* _What this task involves_: Only the lines from the one containing "Send the prompt with the orange arrow button" through the end of the entries should be repeated, exactly as they appear, first and last included.

* _Record excerpts_:
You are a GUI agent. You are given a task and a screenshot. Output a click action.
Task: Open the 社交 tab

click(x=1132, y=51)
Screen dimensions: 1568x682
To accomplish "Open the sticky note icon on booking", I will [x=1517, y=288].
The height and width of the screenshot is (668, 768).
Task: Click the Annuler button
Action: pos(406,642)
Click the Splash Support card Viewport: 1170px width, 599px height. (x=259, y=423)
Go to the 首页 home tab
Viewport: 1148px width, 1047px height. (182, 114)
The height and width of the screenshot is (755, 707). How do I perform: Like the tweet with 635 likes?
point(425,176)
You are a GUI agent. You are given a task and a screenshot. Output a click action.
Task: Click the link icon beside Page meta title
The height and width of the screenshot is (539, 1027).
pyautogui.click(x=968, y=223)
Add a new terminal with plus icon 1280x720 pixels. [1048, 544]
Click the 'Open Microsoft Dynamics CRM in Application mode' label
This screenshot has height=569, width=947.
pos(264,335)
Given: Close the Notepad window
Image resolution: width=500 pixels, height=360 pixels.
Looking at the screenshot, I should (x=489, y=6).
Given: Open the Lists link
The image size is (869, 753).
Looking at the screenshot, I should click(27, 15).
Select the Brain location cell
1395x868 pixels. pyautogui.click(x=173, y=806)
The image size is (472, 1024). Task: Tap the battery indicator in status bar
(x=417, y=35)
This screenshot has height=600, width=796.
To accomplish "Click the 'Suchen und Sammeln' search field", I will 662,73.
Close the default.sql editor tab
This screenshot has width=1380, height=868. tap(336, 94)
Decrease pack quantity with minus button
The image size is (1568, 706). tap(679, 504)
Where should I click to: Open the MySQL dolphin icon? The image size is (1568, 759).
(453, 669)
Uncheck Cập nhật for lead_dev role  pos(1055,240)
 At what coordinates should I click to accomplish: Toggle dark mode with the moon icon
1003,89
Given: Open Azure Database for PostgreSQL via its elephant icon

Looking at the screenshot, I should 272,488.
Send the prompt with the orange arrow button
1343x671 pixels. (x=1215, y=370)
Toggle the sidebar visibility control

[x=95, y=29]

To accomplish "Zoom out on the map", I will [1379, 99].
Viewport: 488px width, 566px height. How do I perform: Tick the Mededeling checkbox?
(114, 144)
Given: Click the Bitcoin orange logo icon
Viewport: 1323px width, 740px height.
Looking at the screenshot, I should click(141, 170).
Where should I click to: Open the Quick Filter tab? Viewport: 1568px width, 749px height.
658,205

* _Output of the task_:
Send the prompt with the orange arrow button
1343x671 pixels. (x=1215, y=370)
Toggle the sidebar visibility control

[x=95, y=29]

To accomplish "Zoom out on the map", I will [1379, 99].
Viewport: 488px width, 566px height. How do I perform: Tick the Mededeling checkbox?
(114, 144)
Given: Click the Bitcoin orange logo icon
Viewport: 1323px width, 740px height.
Looking at the screenshot, I should click(141, 170).
Where should I click to: Open the Quick Filter tab? Viewport: 1568px width, 749px height.
658,205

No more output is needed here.